| > It's certainly possibly I got some information wrong about Pijul. Please correct me if I have! That's actually the case, because you can totally simulate Git using Pijul if you want, except for the weird merges where Git shuffles up lines randomly. > This is a big drawback and so we should hope to get some serious benefits to make up for it. It is not a drawback at all, there are no downsides to it, and we get the very serious benefit that merges are associative, which is not the case in Git. Indeed, in Git (using diff3 to merge), when Alice adds lines at the beginning of a file and Bob adds lines at the end, some of Bob's line can get merged into Alice's new lines. > it can not track things like "This calls a function introduced in patch X" which makes the cherry-picking functionality of very little value.

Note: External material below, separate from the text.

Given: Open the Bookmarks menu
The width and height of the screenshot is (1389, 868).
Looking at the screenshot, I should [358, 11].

You can totally do that in Pijul by adding extra dependencies, and moreover, this is like saying `git rebase` adds very little value to Git. > Pijul is like rebase in that it forces you to consider the full history of all the patches in a set which requires to resolve arbitrary conflicts It is actually the exact opposite: Git forces you to reconsider those conflicts (there's even `git rerere`), whereas Pijul only shows you the unresolved conflicts. Once a conflict is solved in Pijul, it's solved by a patch, and solved forever. |
I don't think this is true. The snapshot model is fundamentally different and doesn't require resolving conflicts in the same way.
> It is not a drawback at all, there are no downsides to it
It's a much more complicated model to implement, performance isn't as good, and your model is closely tied to your diffing algorithm. Contrast this to git where you can merge however you want and no one else needs to know the details.
> You can totally do that in Pijul by adding extra dependencies, and moreover, this is like saying `git rebase` adds very little value to Git.
Can do that and will happen in practice are very different things. It's not something likely possible to do automatically and doing it manually is just extra work that is probably for nothing.
> It is actually the exact opposite: Git forces you to reconsider those conflicts (there's even `git rerere`), whereas Pijul only shows you the unresolved conflicts. Once a conflict is solved in Pijul, it's solved by a patch, and solved forever.
I'm comparing git merge to adding a patch to a set in Pijul.
Let's say I have a patch A that adds a line: return 1 + 1 + 1 + 1;
and a patch B based upon A changes it to: return 1 + 1 + 2;
and a patch C based upon B changes that to: return 1 + 3;
and a patch D based upon the original A changes it to: return 4;
So we now have:
Now lets say we add them all to the same set of patches. Will I have to resolve the conflict in B and D and then also the conflict in (the resolution of B and D) and C?